Yes, the Lightning won the series. But just barely.
This time around, the feel couldn't be more different and, perhaps, that's a big reason why the Lightning has a two games to none stranglehold in its opening-round playoff series against the same Red Wings after Friday night's gutsy 5-2 victory at Amalie Arena.
This team and this series just feels different. It looks different, too.
That's good news for Tampa Bay.
"We're a different group because we ended up going to the finals last year," veteran forward Ryan Callahan said. "That builds that confidence and that assurance in the group. It's showing."
This group certainly is sure of itself, even though the walls started crumbling around them before the postseason even began. The Lightning lost defenseman Anton Stralman to a fractured leg, then captain and All-Star Steven Stamkos to blood clots.
Yet, the Lightning hasn't panicked. It hasn't bellyached. It hasn't searched for excuses for why it might get knocked out early in these playoffs.
Instead, it has rolled up the sleeves of its hockey sweaters and gone to work on getting back to the Stanley Cup final.
Certainly, there's a long way to go to do that. Tampa Bay is a mere two games into the most grueling postseason in all of sports. And, really, all it has done so far is hold serve by winning the two games it's supposed to win. Look for a better Detroit team back in Motown for Games 3 and 4.
"We've accomplished nothing," center Brian Boyle said.
But there's a quiet confidence with this bunch, a calmness that wasn't there last spring when these two teams met in the postseason. Even the Lightning team that was pretty much at full strength a year ago showed a touch of nervousness.
Not this time around.
Maybe it's lowered expectations. Or maybe it's because Tampa Bay eventually came within two games of winning the Stanley Cup last season. Whatever the case, this looks like a group that just knows it's going to find a way to win.

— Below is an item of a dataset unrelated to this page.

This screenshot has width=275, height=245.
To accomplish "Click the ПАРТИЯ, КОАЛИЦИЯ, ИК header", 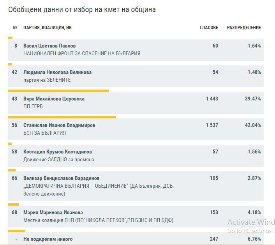I will click(x=48, y=28).
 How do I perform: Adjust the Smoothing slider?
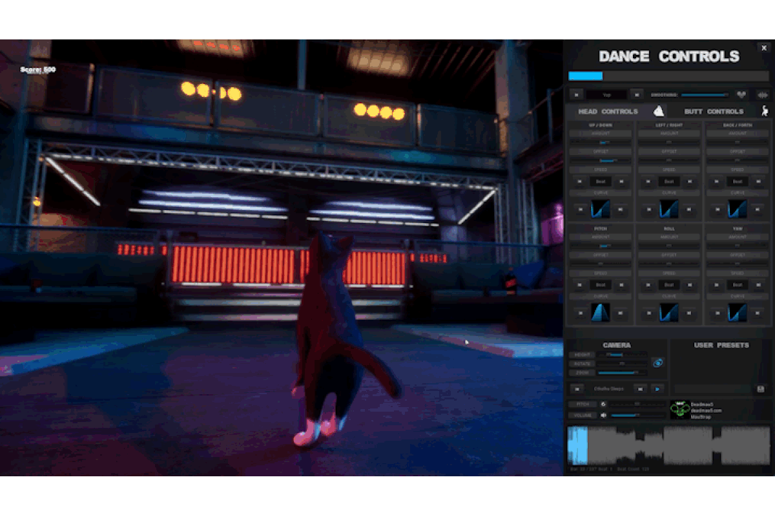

"When we played (the Red Wings) last year, we hadn't played Round 2, Round 3 and Round 4," coach Jon Cooper said, "so we're probably a little different group handling certain things this time."
For example, in Game 1 on Wednesday, the Lightning blew an early lead and fell behind. A team lacking poise easily would have been shaken, but this Lightning team buckled down and tied the score.
Then, even after an apparent winning goal was waved off, it went out and scored another.
Does that sound like a nervous team to you?
Then there was Friday night's Game 2. Despite the pressure to continue holding serve at home, the Lightning played with the same patience and coolness as Game 1, with the same resolve to overcome any hurdle.
Twice it took one-goal leads, and twice it let those leads slip away. Perhaps a fragile team lets those blown leads get in its head and shake its confidence.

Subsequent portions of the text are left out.